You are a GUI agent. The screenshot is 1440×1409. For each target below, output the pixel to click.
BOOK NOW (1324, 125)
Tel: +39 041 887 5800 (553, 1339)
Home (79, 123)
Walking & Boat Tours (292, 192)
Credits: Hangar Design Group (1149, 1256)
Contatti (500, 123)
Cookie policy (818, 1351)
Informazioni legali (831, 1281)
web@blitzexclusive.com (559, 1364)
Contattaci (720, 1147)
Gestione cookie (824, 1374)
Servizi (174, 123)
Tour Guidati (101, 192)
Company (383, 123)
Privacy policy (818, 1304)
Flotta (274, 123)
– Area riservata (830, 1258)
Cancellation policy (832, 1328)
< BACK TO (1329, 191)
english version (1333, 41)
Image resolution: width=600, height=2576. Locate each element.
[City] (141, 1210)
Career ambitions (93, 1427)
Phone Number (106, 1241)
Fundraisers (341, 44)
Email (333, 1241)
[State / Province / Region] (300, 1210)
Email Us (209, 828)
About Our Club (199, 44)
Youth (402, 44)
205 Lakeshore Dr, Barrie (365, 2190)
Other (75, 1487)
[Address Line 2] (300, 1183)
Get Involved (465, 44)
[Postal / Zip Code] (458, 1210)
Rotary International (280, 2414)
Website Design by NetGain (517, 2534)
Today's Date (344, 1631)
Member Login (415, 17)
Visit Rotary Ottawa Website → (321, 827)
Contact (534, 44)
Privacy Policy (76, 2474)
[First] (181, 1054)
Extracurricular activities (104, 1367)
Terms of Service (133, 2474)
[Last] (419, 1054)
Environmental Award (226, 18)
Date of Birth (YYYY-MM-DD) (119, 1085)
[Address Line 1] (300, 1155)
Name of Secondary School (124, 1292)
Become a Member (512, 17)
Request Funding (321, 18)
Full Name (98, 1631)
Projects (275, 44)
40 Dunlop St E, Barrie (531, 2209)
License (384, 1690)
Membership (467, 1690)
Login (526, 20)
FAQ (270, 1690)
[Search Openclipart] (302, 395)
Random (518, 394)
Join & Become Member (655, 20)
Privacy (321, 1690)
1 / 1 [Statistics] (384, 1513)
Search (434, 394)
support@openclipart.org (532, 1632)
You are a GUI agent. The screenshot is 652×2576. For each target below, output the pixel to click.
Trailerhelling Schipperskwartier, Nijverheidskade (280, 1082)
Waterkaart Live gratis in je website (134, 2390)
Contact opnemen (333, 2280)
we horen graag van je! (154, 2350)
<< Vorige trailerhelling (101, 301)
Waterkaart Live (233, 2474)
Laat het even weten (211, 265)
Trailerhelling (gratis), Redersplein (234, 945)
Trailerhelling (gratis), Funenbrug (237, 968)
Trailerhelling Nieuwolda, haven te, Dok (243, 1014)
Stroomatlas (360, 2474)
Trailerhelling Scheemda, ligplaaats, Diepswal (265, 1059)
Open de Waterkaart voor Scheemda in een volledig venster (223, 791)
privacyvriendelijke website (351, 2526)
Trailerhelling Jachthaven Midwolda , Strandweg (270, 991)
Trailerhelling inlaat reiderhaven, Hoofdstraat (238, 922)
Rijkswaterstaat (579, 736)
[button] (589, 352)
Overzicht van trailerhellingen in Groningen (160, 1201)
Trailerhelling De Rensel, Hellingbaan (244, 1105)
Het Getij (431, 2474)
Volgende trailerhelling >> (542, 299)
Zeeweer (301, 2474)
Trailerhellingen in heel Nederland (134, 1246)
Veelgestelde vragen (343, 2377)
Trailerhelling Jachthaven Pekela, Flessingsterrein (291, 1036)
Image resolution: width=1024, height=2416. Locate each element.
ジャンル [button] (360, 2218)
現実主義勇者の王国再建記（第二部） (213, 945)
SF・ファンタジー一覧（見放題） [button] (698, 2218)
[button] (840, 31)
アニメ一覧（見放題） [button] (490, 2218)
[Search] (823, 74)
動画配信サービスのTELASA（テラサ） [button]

____

Stated task ▸
Rewrite every line of the listing above as one string in a JSON array, skipping any blank lines.

Finished exercise ▸
[
  "You are a GUI agent. The screenshot is 1440×1409. For each target below, output the pixel to click.",
  "BOOK NOW (1324, 125)",
  "Tel: +39 041 887 5800 (553, 1339)",
  "Home (79, 123)",
  "Walking & Boat Tours (292, 192)",
  "Credits: Hangar Design Group (1149, 1256)",
  "Contatti (500, 123)",
  "Cookie policy (818, 1351)",
  "Informazioni legali (831, 1281)",
  "web@blitzexclusive.com (559, 1364)",
  "Contattaci (720, 1147)",
  "Gestione cookie (824, 1374)",
  "Servizi (174, 123)",
  "Tour Guidati (101, 192)",
  "Company (383, 123)",
  "Privacy policy (818, 1304)",
  "Flotta (274, 123)",
  "– Area riservata (830, 1258)",
  "Cancellation policy (832, 1328)",
  "< BACK TO (1329, 191)",
  "english version (1333, 41)",
  "Image resolution: width=600, height=2576. Locate each element.",
  "[City] (141, 1210)",
  "Career ambitions (93, 1427)",
  "Phone Number (106, 1241)",
  "Fundraisers (341, 44)",
  "Email (333, 1241)",
  "[State / Province / Region] (300, 1210)",
  "Email Us (209, 828)",
  "About Our Club (199, 44)",
  "Youth (402, 44)",
  "205 Lakeshore Dr, Barrie (365, 2190)",
  "Other (75, 1487)",
  "[Address Line 2] (300, 1183)",
  "Get Involved (465, 44)",
  "[Postal / Zip Code] (458, 1210)",
  "Rotary International (280, 2414)",
  "Website Design by NetGain (517, 2534)",
  "Today's Date (344, 1631)",
  "Member Login (415, 17)",
  "Visit Rotary Ottawa Website → (321, 827)",
  "Contact (534, 44)",
  "Privacy Policy (76, 2474)",
  "[First] (181, 1054)",
  "Extracurricular activities (104, 1367)",
  "Terms of Service (133, 2474)",
  "[Last] (419, 1054)",
  "Environmental Award (226, 18)",
  "Date of Birth (YYYY-MM-DD) (119, 1085)",
  "[Address Line 1] (300, 1155)",
  "Name of Secondary School (124, 1292)",
  "Become a Member (512, 17)",
  "Request Funding (321, 18)",
  "Full Name (98, 1631)",
  "Projects (275, 44)",
  "40 Dunlop St E, Barrie (531, 2209)",
  "License (384, 1690)",
  "Membership (467, 1690)",
  "Login (526, 20)",
  "FAQ (270, 1690)",
  "[Search Openclipart] (302, 395)",
  "Random (518, 394)",
  "Join & Become Member (655, 20)",
  "Privacy (321, 1690)",
  "1 / 1 [Statistics] (384, 1513)",
  "Search (434, 394)",
  "support@openclipart.org (532, 1632)",
  "You are a GUI agent. The screenshot is 652×2576. For each target below, output the pixel to click.",
  "Trailerhelling Schipperskwartier, Nijverheidskade (280, 1082)",
  "Waterkaart Live gratis in je website (134, 2390)",
  "Contact opnemen (333, 2280)",
  "we horen graag van je! (154, 2350)",
  "<< Vorige trailerhelling (101, 301)",
  "Waterkaart Live (233, 2474)",
  "Laat het even weten (211, 265)",
  "Trailerhelling (gratis), Redersplein (234, 945)",
  "Trailerhelling (gratis), Funenbrug (237, 968)",
  "Trailerhelling Nieuwolda, haven te, Dok (243, 1014)",
  "Stroomatlas (360, 2474)",
  "Trailerhelling Scheemda, ligplaaats, Diepswal (265, 1059)",
  "Open de Waterkaart voor Scheemda in een volledig venster (223, 791)",
  "privacyvriendelijke website (351, 2526)",
  "Trailerhelling Jachthaven Midwolda , Strandweg (270, 991)",
  "Trailerhelling inlaat reiderhaven, Hoofdstraat (238, 922)",
  "Rijkswaterstaat (579, 736)",
  "[button] (589, 352)",
  "Overzicht van trailerhellingen in Groningen (160, 1201)",
  "Trailerhelling De Rensel, Hellingbaan (244, 1105)",
  "Het Getij (431, 2474)",
  "Volgende trailerhelling >> (542, 299)",
  "Zeeweer (301, 2474)",
  "Trailerhellingen in heel Nederland (134, 1246)",
  "Veelgestelde vragen (343, 2377)",
  "Trailerhelling Jachthaven Pekela, Flessingsterrein (291, 1036)",
  "Image resolution: width=1024, height=2416. Locate each element.",
  "ジャンル [button] (360, 2218)",
  "現実主義勇者の王国再建記（第二部） (213, 945)",
  "SF・ファンタジー一覧（見放題） [button] (698, 2218)",
  "[button] (840, 31)",
  "アニメ一覧（見放題） [button] (490, 2218)",
  "[Search] (823, 74)",
  "動画配信サービスのTELASA（テラサ） [button]"
]